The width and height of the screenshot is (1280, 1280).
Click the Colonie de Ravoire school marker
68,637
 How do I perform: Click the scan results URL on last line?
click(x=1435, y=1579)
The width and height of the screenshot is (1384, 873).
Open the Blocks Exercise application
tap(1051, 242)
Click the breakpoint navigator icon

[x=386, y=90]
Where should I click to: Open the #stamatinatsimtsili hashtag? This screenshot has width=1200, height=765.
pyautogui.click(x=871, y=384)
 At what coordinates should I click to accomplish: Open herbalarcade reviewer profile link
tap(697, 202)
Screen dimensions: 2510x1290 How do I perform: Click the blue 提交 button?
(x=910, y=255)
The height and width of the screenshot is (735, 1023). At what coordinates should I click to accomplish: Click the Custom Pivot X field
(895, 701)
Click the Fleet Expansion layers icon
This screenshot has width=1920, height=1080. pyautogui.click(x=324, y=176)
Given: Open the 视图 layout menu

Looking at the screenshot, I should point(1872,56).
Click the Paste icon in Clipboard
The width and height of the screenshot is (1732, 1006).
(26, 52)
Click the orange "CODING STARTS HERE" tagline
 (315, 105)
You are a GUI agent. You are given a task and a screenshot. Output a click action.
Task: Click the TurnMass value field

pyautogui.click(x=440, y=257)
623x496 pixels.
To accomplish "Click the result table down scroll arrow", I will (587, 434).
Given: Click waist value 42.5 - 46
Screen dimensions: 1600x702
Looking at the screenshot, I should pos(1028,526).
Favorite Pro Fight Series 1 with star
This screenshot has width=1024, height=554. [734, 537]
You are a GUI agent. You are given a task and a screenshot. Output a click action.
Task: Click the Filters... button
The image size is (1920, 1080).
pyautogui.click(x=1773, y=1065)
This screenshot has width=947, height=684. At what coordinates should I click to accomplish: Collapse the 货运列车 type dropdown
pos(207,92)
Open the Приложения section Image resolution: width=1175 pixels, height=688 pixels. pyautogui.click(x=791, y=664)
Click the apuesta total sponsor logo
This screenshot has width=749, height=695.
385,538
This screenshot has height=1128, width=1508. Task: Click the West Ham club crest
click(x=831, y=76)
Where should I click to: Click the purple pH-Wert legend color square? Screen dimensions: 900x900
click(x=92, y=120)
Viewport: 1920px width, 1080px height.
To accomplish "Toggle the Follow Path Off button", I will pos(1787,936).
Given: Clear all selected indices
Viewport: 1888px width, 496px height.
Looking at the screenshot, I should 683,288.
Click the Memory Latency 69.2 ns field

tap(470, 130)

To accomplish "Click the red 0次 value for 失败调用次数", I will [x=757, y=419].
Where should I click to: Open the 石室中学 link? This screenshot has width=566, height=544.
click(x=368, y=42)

· · · ·

_PROBLEM TO WORK ON_
Convert the lines above into a Markdown table with two columns, Row and Line. Number each row in order and leave out the blank lines.

_ANSWER BELOW_
| Row | Line |
|---|---|
| 1 | The width and height of the screenshot is (1280, 1280). |
| 2 | Click the Colonie de Ravoire school marker |
| 3 | 68,637 |
| 4 |  How do I perform: Click the scan results URL on last line? |
| 5 | click(x=1435, y=1579) |
| 6 | The width and height of the screenshot is (1384, 873). |
| 7 | Open the Blocks Exercise application |
| 8 | tap(1051, 242) |
| 9 | Click the breakpoint navigator icon |
| 10 | [x=386, y=90] |
| 11 | Where should I click to: Open the #stamatinatsimtsili hashtag? This screenshot has width=1200, height=765. |
| 12 | pyautogui.click(x=871, y=384) |
| 13 |  At what coordinates should I click to accomplish: Open herbalarcade reviewer profile link |
| 14 | tap(697, 202) |
| 15 | Screen dimensions: 2510x1290 How do I perform: Click the blue 提交 button? |
| 16 | (x=910, y=255) |
| 17 | The height and width of the screenshot is (735, 1023). At what coordinates should I click to accomplish: Click the Custom Pivot X field |
| 18 | (895, 701) |
| 19 | Click the Fleet Expansion layers icon |
| 20 | This screenshot has width=1920, height=1080. pyautogui.click(x=324, y=176) |
| 21 | Given: Open the 视图 layout menu |
| 22 | Looking at the screenshot, I should point(1872,56). |
| 23 | Click the Paste icon in Clipboard |
| 24 | The width and height of the screenshot is (1732, 1006). |
| 25 | (26, 52) |
| 26 | Click the orange "CODING STARTS HERE" tagline |
| 27 |  (315, 105) |
| 28 | You are a GUI agent. You are given a task and a screenshot. Output a click action. |
| 29 | Task: Click the TurnMass value field |
| 30 | pyautogui.click(x=440, y=257) |
| 31 | 623x496 pixels. |
| 32 | To accomplish "Click the result table down scroll arrow", I will (587, 434). |
| 33 | Given: Click waist value 42.5 - 46 |
| 34 | Screen dimensions: 1600x702 |
| 35 | Looking at the screenshot, I should pos(1028,526). |
| 36 | Favorite Pro Fight Series 1 with star |
| 37 | This screenshot has width=1024, height=554. [734, 537] |
| 38 | You are a GUI agent. You are given a task and a screenshot. Output a click action. |
| 39 | Task: Click the Filters... button |
| 40 | The image size is (1920, 1080). |
| 41 | pyautogui.click(x=1773, y=1065) |
| 42 | This screenshot has width=947, height=684. At what coordinates should I click to accomplish: Collapse the 货运列车 type dropdown |
| 43 | pos(207,92) |
| 44 | Open the Приложения section Image resolution: width=1175 pixels, height=688 pixels. pyautogui.click(x=791, y=664) |
| 45 | Click the apuesta total sponsor logo |
| 46 | This screenshot has width=749, height=695. |
| 47 | 385,538 |
| 48 | This screenshot has height=1128, width=1508. Task: Click the West Ham club crest |
| 49 | click(x=831, y=76) |
| 50 | Where should I click to: Click the purple pH-Wert legend color square? Screen dimensions: 900x900 |
| 51 | click(x=92, y=120) |
| 52 | Viewport: 1920px width, 1080px height. |
| 53 | To accomplish "Toggle the Follow Path Off button", I will pos(1787,936). |
| 54 | Given: Clear all selected indices |
| 55 | Viewport: 1888px width, 496px height. |
| 56 | Looking at the screenshot, I should 683,288. |
| 57 | Click the Memory Latency 69.2 ns field |
| 58 | tap(470, 130) |
| 59 | To accomplish "Click the red 0次 value for 失败调用次数", I will [x=757, y=419]. |
| 60 | Where should I click to: Open the 石室中学 link? This screenshot has width=566, height=544. |
| 61 | click(x=368, y=42) |